I didn’t want to believe myself. I didn’t want to believe the memory of that day.
And so I didn’t talk about it. My mom died when I was in grade 8 and she never knew.
I have no memory of the rest of grade 3. That day in that classroom is my only memory. I don’t know if it happened again. I don’t know if it happened to other students.
Today, as I watched the testimony online of a man who assaulted a woman 35+ years ago as he tried to convince a panel of senators and millions of people watching not to believe her, I broke down. I have spent my adult life not believing my own story. Denying my memories and telling myself lies to cover up and protect the abuses of men in my past. No more. I want to tell my 8 year old self that I believe her. I’m sorry it happened and I will protect her. I will tell her story and try to make a mends. I will be gentle and kind and hold her in my arms. I will let her cry. I will hold her hand as she tells her mom and the school and the police. I will fight for her. I will help her heal as she deals with the once suppressed memory of the second time a man assaulted her a year later.
I believe her.
I believe you.
I believe me.
Big love my friend. That was a brave share.
Thank you Leslie. With every share I feel like I’ve regained the power of the memory. So much more work to do. XO
Love you. Love your voice. I believe you. I believe me. I believe her.
I love you too Kristin.
I read this with my breath held – afraid to read your words…but I am so glad I did! I am so proud that you are looking back at your 8 year old self and being so gentle with her, putting that trust in her. Her tender heart leads directly to your tender heart – she is you now and you are strong and she needs your learned wisdom! Thank you for sharing and lighting the way for all 8 year old children, you are so brave. xo
Thank you for this lovely comment. You made me well with tears. I appreciate the support of people like you in my community.

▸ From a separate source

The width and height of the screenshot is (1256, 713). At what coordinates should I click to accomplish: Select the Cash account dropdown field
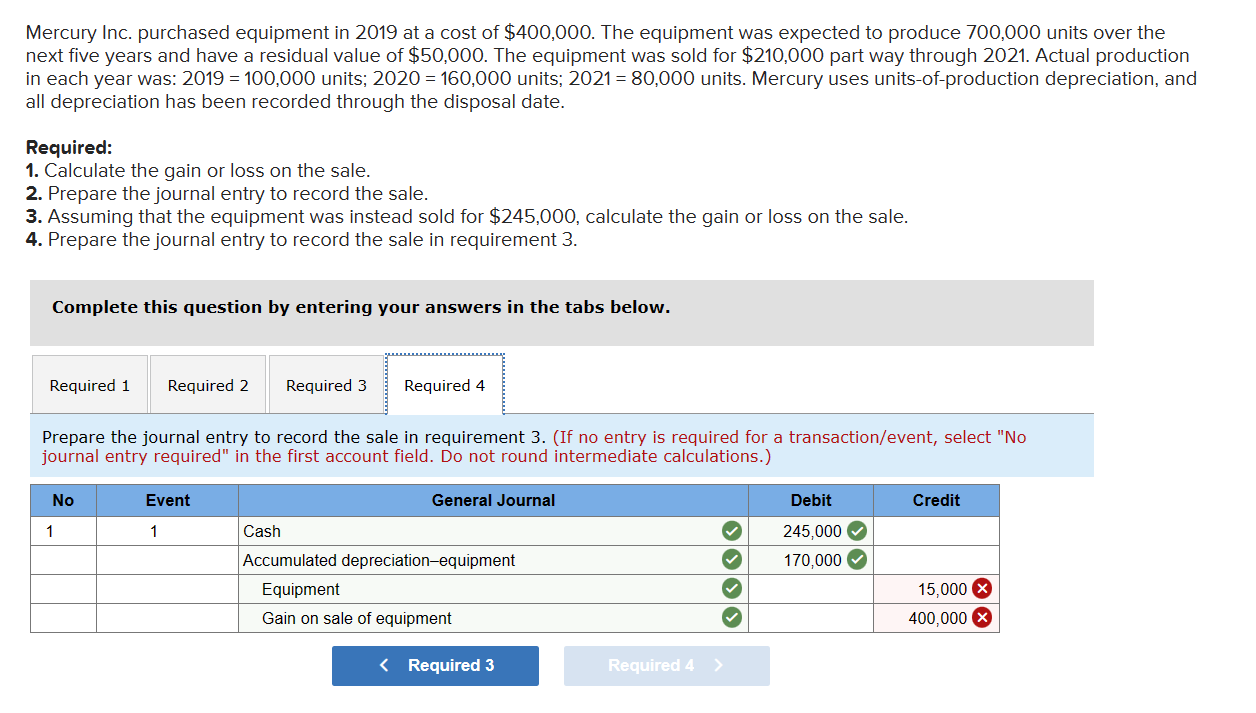[x=480, y=531]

Thank you for sharing this, Tif. I believe you.
Thank you Misty. <3
Thanks for sharing Tiffany. I certainly believe you. It’s rampant in our society. We have lost our moral compass. This is happening just as frequently to our boys. No wonder there is such sexual confusion and perversion in our world. We need to find a way to make it ok for our children to speak out with confidence.
Thank you Linda. there are so many things we need to do in our society to help right the ship. I appreciate your support.
I believe you. I love you.
Thank you Jo-Anna. I love you too.
8 year old you, I just want to hold her. And cry with her and tell her she did nothing wrong, that He did. So, My friend, i’m so glad that you’re doing this, all those things, for her now. Thank you for sharing your story. ❤️
If not for the love and friendship of soulmates like you, I wouldn’t have made it this far. We all have stories that make up who we are, my healing involves sharing them. Your support means the world to me. Love you.
Oh my love. You are so brave. I’m sorry you had this and other experiences. I believe you. And I believe me too. I have often wondered why I didn’t tell someone also. Shame. Fear. Whatever the reasons then, now is the time because the world is changing. Hold her hand. Love her. As will I. ❤️
There are so many who have similar stories. I’m so sorry to hear you too have a story like this. Thank you for sharing. I love you.